On Jan 17, 2012, at 8:27 AM, Matthias Felleisen wrote:

> For the book itself, I now think I took the wrong approach. While  
> it is theoretically arranged properly -- especially the decision to  
> model information with class based data w/o creating methods -- it  
> doesn't suit the psychology of most students and teachers.

Students (and teachers, including me) want to be able to actually DO  
something as soon as possible.  I liked the approach in HtDP: here's  
a data type, here's how to write functions using that data type;  
here's another data type, and here's how to write functions using it.
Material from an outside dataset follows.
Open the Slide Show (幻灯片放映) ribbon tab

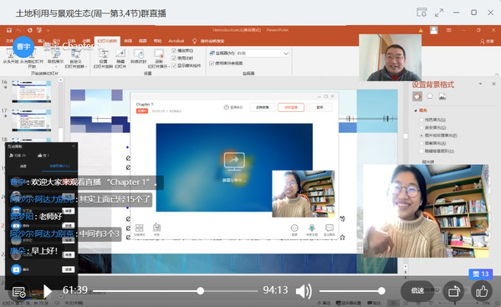coord(107,41)
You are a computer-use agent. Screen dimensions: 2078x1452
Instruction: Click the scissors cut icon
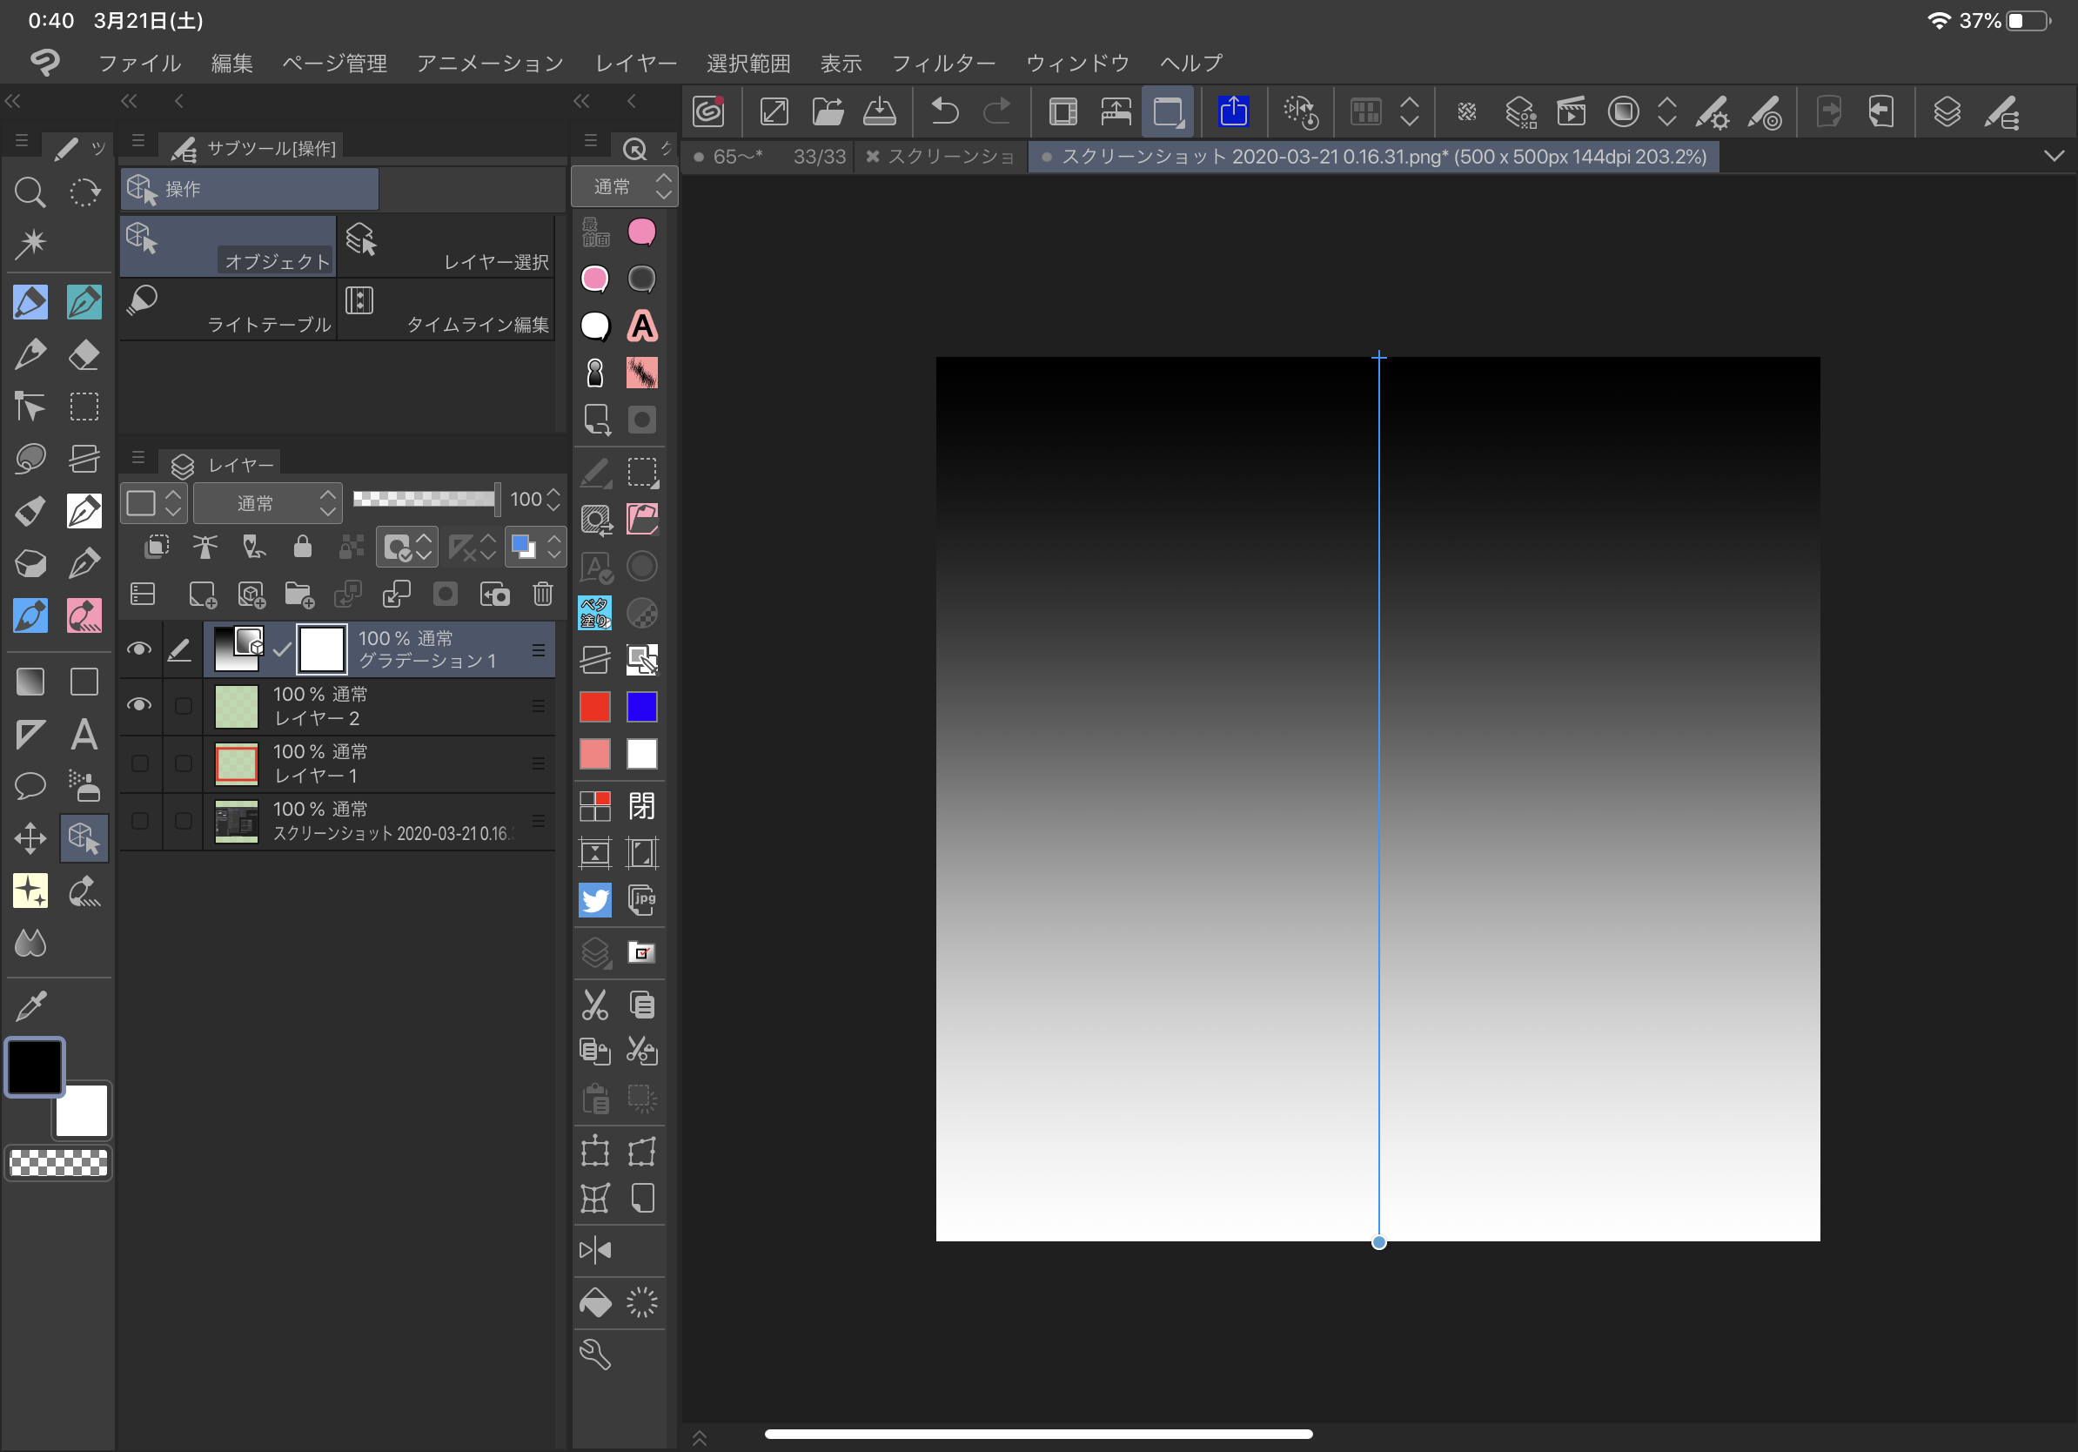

The last time I taught a Java-based first-year course, I started with  
Strings and how to call methods on them;
then how to write static methods with String parameters;
then numbers and how to write static methods with numeric parameters;
then classes with fields and how to write static methods with  
parameters of such types;
then non-static methods; then conditionals on built-in types;
then polymorphism via conditionals;
then polymorphism via interface inheritance;
then class composition and how to write methods on composed classes;
then recursive classes and how to write methods on them;
then Java collection classes and looping over them; etc.

I think this was a lot more concrete and fulfilling than building a  
whole lot of different kinds of classes, through polymorphism, class  
composition, and recursion, before ever writing a method.